▶ _PROMPT A_: In the concert announcement below, turn the paragraph beginning "On Saturday, October 15, 2011" into a short bulleted list that keeps its main facts.
▶ _PROMPT B_: Pick up the concert announcement below after its final sentence and carry it on with a few more lines.

▶ _DOCUMENT_:
>>>
AUTUMN CHRYSANTHEMUMS
Music to celebrate the Fall Season



Saturday, October 15 2011 at 7:30 PM

On Saturday, October 15, 2011, at 7:30 PM, at Tenri Cultural Institute, 43A West 13th Street, ARTS AT TENRI will begin its fifth season of presenting chamber music traditions from both Europe and Japan with a concert featuring Japanese Master YOKO REIKANO KIMURA performing on the Koto and the Shamisen. Ms. Kimura will be joined on this concert by Hikaru Tamaki, cello, and James Nyoraku Schlefer, shakuhachi. The program will feature three outstanding works by Japanese composer Kin'ichi Nakanoshima and American music for Japanese instruments by Lou Harrison, Marty Regan and James Nyoraku Schlefer.

Featuring
Yoko Reikano Kimura, Koto and Shamisen
With
Music by Japanese & American composers


Program
I: Master works of Kinichi Nakanoshima
1 Kagerou no Odori (Mirage Dance) KOTO
2 Sekiheki no Fu (Song of the Red Cliff) KOTO & SHAKUHACHI
3 Shin-Zarashi composed by Fukakusa Kengyo (arr. Kinichi Nakanoshima) KOTO

II: Japan-USA Connection
4 Music of Lou Harrison SHAMISEN & CELLO
- Rhymes with Silver
- Suite for Sangen
5 Maqam (Marty Regan) SHAMISEN
6 Sankyoku No.1 (James Nyoraku Schlefer) KOTO, SHAKUHACHI & CELLO

Yoko Reikano Kimura (Koto, Shamisen) graduated from the Tokyo University of the Arts and Music and continued her studies at the NHK School for Young Professionals and the Institute of Contemporary Music for Traditional Japanese Instruments.  She received the name "Reikano" from Hiroko Nakanoshima VI.  Her main teachers include Kono Kameyama for Yamada school of koto music, Akiko Nishigata for modern Japanese shamisen music, and Senko Yamabiko who is a living national treasure for Kato-bushi shamisen. Kimura has won numerous awards including first prize at the Kenjun Memorial National Koto Competition, the most prestigious prize in Japan. She received the first prize at the Great Wall International Music Competition and the Osaka Chinese Counsel Award. She performed at the Kabuki-za in Tokyo for the play, "Sukeroku" starring Danjuro Ichikawa XII.  Her performances are regularly featured in NHK-FM radio. An enthusiastic supporter of contemporary music, Yoko has premiered new works at the Japan Society for Contemporary Music.  As a frequent collaborator with western musicians, currently she concertized in the US and Japan with her husband, Hikaru Tamaki, the principal cellist of the Fort Wayne Philharmonic Orchestra.  She has traveled extensively, performing in such places as Poland, Switzerland, France, the USA, Lithuania, Korea, China, Israel and Qatar.
<<<
▶ _PROVIDED DATA_:
>>>
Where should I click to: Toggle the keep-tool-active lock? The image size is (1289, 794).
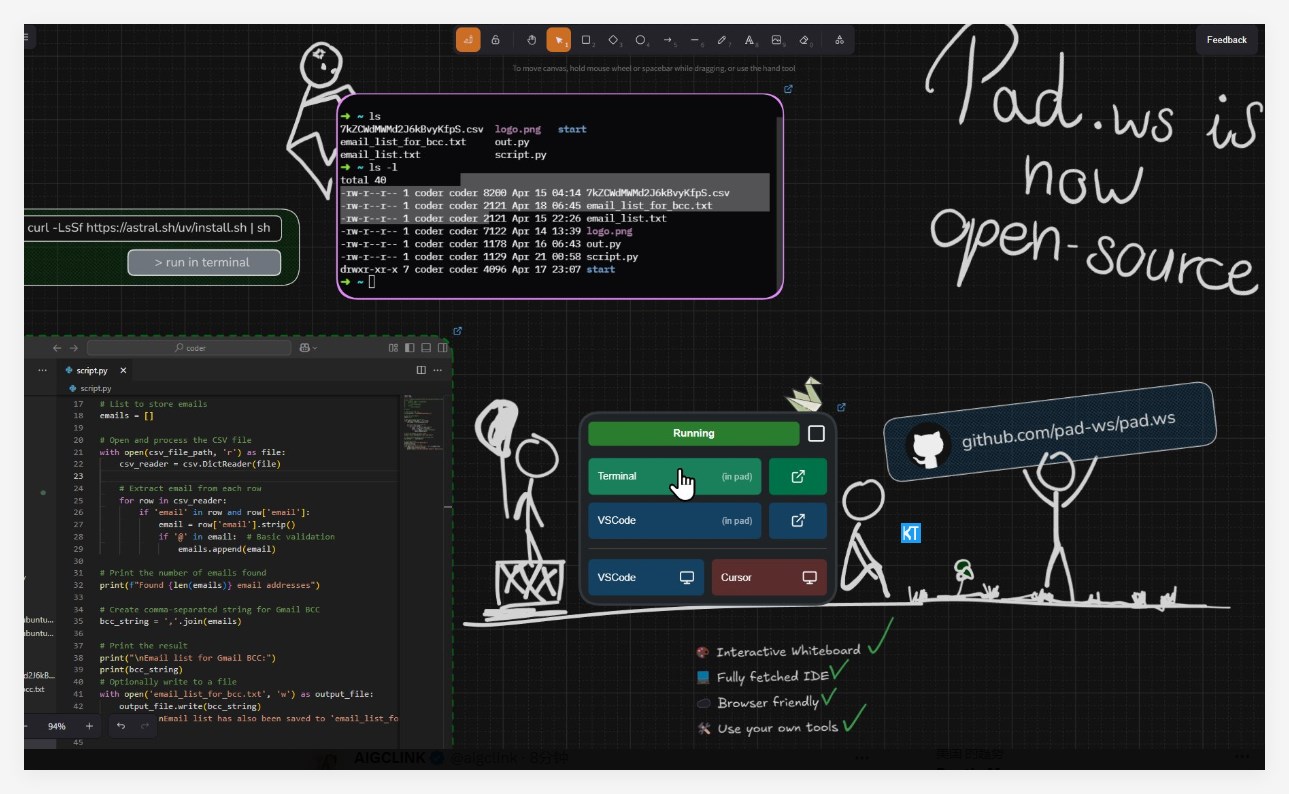point(495,40)
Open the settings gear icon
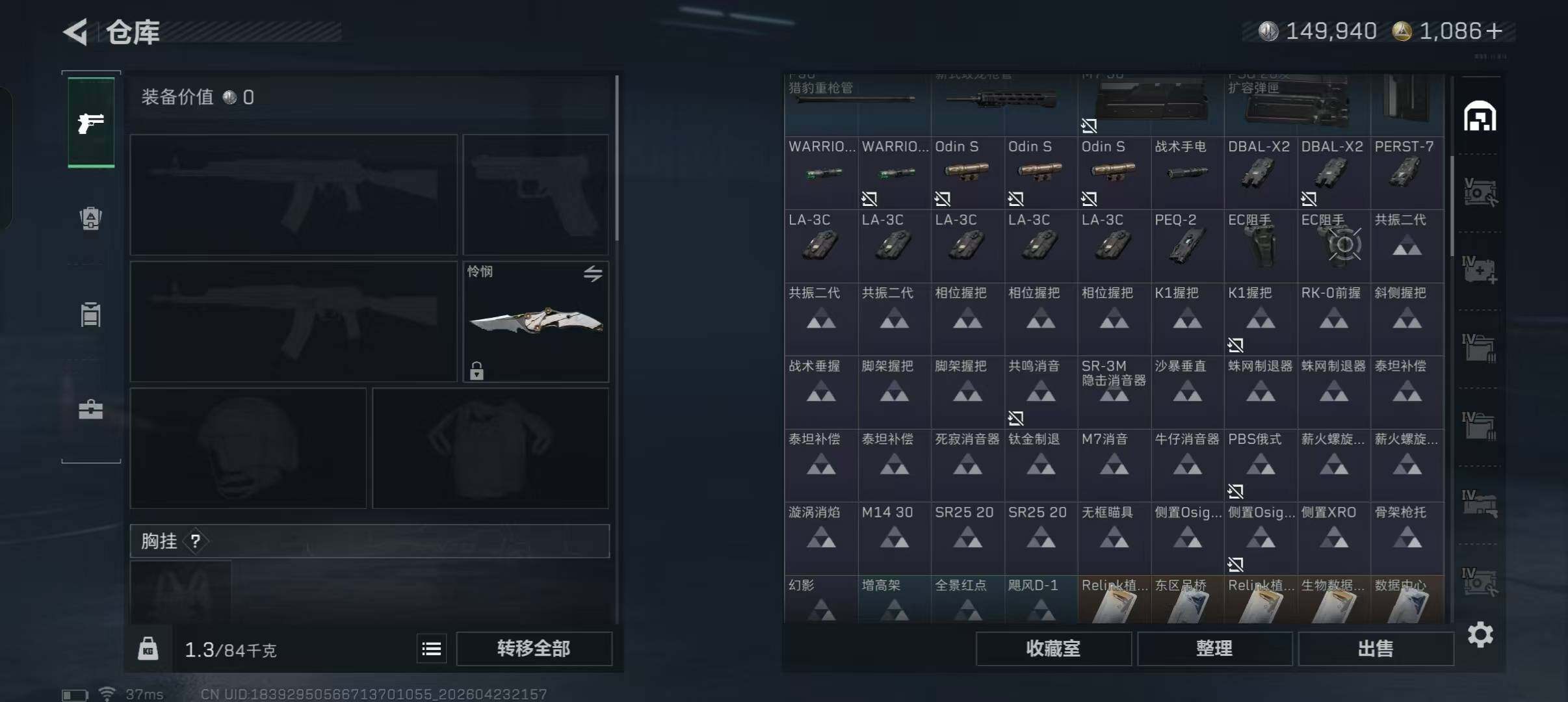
<<<
▶ _RESPONSE A_:
- When: Saturday, October 15, 2011, at 7:30 PM
- Where: Tenri Cultural Institute, 43A West 13th Street
- Occasion: ARTS AT TENRI opens its fifth season of chamber music traditions from Europe and Japan
- Featured artist: Japanese Master Yoko Reikano Kimura on koto and shamisen
- Joined by: Hikaru Tamaki (cello) and James Nyoraku Schlefer (shakuhachi)
- Program: three works by Japanese composer Kin'ichi Nakanoshima, plus American music for Japanese instruments by Lou Harrison, Marty Regan and James Nyoraku Schlefer

▶ _RESPONSE B_:
Originally from Kyoto, Japan, Hikaru Tamaki, cello, studied with Noboru Kamimura and Peter Seidenberg. Studies in the United States began in 1994 at the Eastman School of Music, where he was named a George Eastman scholar, and continued at Rice University and Northwestern University. He was awarded a bachelor of arts degree from Rice and a master of music degree from Northwestern University, where his teachers were Paul Katz and Hans Jorgen Jensen. Hikaru was a prizewinner in the prestigious All Japan Viva Hall Cello Competition in 2000. Other awards include first prize at the Society of American Musicians Young Artists Competition in Elmhurst, Illinois and the Bach Festival Young Artists Competition in Kalamazoo, Michigan. He is a member of the Japan-based Acadia Piano trio and during visits to Japan each summer, he gives solo, duo or trio recitals.  In 2009, he began collaborations with traditional Japanese musicians in Tokyo and New York.  Now he concertized regularly with his wife, Yoko Reikano Kimura.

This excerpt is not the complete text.